* **Information given**:
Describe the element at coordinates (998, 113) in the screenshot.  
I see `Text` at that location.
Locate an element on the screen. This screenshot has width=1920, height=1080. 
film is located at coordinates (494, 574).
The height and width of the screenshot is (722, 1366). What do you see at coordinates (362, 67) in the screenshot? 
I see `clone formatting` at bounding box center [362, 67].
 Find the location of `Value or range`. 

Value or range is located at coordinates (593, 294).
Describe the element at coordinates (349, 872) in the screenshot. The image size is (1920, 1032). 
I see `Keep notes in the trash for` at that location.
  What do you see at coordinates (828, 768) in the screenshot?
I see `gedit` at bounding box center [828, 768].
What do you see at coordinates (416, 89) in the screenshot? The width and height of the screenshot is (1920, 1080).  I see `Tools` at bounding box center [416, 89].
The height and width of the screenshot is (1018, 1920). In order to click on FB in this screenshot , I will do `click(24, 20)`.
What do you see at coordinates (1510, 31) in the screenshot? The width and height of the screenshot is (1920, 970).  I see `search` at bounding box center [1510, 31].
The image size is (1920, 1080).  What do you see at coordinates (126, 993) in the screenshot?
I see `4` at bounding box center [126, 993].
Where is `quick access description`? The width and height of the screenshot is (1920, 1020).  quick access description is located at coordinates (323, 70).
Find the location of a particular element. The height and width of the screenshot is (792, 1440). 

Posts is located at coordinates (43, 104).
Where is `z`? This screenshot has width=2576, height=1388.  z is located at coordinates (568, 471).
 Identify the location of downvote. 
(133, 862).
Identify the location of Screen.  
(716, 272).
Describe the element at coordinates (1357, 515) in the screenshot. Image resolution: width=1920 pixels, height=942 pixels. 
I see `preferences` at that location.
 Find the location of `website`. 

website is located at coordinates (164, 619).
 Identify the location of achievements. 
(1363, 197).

* **What is needed**: Copy the data above line for line, with no changes.

* **Completed exercise**:
Describe the element at coordinates (998, 113) in the screenshot.  
I see `Text` at that location.
Locate an element on the screen. This screenshot has width=1920, height=1080. 
film is located at coordinates (494, 574).
The height and width of the screenshot is (722, 1366). What do you see at coordinates (362, 67) in the screenshot? 
I see `clone formatting` at bounding box center [362, 67].
 Find the location of `Value or range`. 

Value or range is located at coordinates (593, 294).
Describe the element at coordinates (349, 872) in the screenshot. The image size is (1920, 1032). 
I see `Keep notes in the trash for` at that location.
  What do you see at coordinates (828, 768) in the screenshot?
I see `gedit` at bounding box center [828, 768].
What do you see at coordinates (416, 89) in the screenshot? The width and height of the screenshot is (1920, 1080).  I see `Tools` at bounding box center [416, 89].
The height and width of the screenshot is (1018, 1920). In order to click on FB in this screenshot , I will do `click(24, 20)`.
What do you see at coordinates (1510, 31) in the screenshot? The width and height of the screenshot is (1920, 970).  I see `search` at bounding box center [1510, 31].
The image size is (1920, 1080).  What do you see at coordinates (126, 993) in the screenshot?
I see `4` at bounding box center [126, 993].
Where is `quick access description`? The width and height of the screenshot is (1920, 1020).  quick access description is located at coordinates (323, 70).
Find the location of a particular element. The height and width of the screenshot is (792, 1440). 

Posts is located at coordinates (43, 104).
Where is `z`? This screenshot has width=2576, height=1388.  z is located at coordinates (568, 471).
 Identify the location of downvote. 
(133, 862).
Identify the location of Screen.  
(716, 272).
Describe the element at coordinates (1357, 515) in the screenshot. Image resolution: width=1920 pixels, height=942 pixels. 
I see `preferences` at that location.
 Find the location of `website`. 

website is located at coordinates (164, 619).
 Identify the location of achievements. 
(1363, 197).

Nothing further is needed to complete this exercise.